◆ BRIEF ◆
Tell me how many lines in the data include "agent", and keep the reply to that number.

[Stored items]
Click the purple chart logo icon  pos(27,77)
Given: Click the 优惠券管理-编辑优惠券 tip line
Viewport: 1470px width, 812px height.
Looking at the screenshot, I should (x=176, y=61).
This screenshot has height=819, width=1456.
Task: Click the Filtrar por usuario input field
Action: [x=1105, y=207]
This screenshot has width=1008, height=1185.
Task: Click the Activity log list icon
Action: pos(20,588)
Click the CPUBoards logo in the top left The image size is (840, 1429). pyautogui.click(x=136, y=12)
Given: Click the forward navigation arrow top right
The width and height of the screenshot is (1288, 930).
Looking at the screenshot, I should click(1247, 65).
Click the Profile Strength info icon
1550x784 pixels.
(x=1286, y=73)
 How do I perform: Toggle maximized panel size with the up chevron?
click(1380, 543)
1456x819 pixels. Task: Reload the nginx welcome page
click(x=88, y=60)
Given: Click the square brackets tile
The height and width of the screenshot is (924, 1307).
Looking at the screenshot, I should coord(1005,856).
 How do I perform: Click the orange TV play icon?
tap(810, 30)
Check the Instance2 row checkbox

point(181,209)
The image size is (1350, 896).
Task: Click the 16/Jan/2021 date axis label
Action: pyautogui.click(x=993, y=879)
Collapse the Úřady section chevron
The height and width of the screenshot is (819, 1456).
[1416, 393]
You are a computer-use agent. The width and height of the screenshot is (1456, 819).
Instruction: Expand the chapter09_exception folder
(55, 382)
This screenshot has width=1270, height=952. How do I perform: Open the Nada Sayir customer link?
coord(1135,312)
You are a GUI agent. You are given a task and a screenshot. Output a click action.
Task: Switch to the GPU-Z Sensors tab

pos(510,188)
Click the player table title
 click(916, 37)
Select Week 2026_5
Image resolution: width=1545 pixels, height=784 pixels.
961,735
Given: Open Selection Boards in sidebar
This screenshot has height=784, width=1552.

◆ ANSWER FOR THIS EXERCISE ◆
2